Le regole del Web non possono essere scritte a tavolino, bensì mutuate dall’esperienza e dallo stato dell’arte, condendole con il buonsenso e armonizzandole con il quadro legislativo nazionale e sovranazionale. Da anni su questa testata si discute dell’iniziativa del Professor Rodotà per una Internet Bill of Right , e alla luce delle sempre più frequenti polemiche sulla gestione dei dati personali, e della carenza di un’adeguata regolamentazione a livello europeo e internazionale, la questione resta a distanza di anni sempre centrale.

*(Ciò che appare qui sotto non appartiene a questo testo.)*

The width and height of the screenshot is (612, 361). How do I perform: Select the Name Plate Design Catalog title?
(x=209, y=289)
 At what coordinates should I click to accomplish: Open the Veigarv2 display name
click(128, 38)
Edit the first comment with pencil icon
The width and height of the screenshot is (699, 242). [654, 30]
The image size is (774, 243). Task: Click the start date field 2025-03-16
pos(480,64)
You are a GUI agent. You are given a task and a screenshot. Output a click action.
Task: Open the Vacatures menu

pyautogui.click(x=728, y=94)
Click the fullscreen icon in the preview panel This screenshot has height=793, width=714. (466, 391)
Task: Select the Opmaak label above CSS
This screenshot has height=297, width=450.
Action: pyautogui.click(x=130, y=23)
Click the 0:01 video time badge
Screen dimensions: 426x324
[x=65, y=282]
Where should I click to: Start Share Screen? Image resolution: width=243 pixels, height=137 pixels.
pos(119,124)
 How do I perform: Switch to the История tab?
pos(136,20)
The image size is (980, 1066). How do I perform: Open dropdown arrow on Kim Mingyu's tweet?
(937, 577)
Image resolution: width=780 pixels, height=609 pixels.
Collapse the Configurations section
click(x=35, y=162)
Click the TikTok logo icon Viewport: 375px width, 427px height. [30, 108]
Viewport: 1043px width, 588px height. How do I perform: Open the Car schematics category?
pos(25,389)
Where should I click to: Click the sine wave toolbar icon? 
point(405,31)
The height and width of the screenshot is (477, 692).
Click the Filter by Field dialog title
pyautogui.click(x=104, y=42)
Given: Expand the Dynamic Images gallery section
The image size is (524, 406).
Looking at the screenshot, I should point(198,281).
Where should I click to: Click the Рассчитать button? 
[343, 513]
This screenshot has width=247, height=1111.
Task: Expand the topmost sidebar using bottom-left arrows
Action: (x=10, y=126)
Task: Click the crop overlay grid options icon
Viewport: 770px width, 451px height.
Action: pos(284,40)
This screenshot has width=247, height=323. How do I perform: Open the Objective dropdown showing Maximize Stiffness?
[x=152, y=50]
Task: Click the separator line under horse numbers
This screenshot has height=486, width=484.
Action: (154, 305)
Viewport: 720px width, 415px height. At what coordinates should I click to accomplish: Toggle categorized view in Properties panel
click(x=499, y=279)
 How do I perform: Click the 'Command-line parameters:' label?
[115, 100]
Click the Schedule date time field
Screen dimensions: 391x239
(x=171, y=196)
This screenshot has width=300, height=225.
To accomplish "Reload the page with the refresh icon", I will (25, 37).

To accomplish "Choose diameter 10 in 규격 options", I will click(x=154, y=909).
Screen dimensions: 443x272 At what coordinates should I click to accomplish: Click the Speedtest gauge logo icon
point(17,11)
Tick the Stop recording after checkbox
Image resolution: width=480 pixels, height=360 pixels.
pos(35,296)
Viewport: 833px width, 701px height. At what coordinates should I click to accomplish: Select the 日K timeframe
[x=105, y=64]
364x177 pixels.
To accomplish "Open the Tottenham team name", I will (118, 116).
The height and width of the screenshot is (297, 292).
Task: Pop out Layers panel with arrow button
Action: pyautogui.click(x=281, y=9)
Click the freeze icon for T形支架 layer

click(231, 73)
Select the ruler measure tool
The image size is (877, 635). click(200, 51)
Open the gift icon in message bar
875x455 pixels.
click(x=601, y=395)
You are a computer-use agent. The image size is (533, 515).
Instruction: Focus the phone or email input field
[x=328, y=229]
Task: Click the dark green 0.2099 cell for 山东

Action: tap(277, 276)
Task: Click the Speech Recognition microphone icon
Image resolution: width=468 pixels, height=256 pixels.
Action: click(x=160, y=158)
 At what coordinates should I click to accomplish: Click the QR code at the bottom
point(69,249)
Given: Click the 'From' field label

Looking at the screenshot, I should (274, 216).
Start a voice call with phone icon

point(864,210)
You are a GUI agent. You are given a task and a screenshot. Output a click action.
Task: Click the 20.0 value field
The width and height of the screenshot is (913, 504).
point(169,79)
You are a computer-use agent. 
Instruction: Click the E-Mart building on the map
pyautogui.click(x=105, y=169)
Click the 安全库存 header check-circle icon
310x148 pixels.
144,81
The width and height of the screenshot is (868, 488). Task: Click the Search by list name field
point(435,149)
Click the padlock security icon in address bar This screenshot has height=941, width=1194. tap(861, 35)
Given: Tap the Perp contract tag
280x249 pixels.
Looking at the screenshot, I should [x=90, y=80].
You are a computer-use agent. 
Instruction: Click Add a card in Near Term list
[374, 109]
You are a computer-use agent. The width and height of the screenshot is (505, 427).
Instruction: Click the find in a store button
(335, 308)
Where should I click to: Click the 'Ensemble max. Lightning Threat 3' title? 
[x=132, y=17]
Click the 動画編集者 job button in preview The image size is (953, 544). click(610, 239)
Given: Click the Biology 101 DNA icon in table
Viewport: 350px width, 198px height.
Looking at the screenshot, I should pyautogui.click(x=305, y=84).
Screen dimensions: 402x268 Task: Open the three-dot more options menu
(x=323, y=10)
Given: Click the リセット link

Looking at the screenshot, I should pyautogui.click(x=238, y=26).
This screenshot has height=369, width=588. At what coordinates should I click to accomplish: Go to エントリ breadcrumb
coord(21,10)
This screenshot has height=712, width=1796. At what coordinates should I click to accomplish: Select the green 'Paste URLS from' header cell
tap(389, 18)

C’è da augurarsi che questa iniziativa del Governo italiano, pur emendabile nel merito, serva da avvio di un dibattito che porti allo stesso tavolo, finalmente, gli operatori del settore e il legislatore, per tentare di offrire una base solida e formale per la gestione della vita dei cittadini in Rete, senza cercare di soffocare il diritto alla libertà d’espressione e alla pluralità che Internet ha saputo donare ai netizen in questi anni.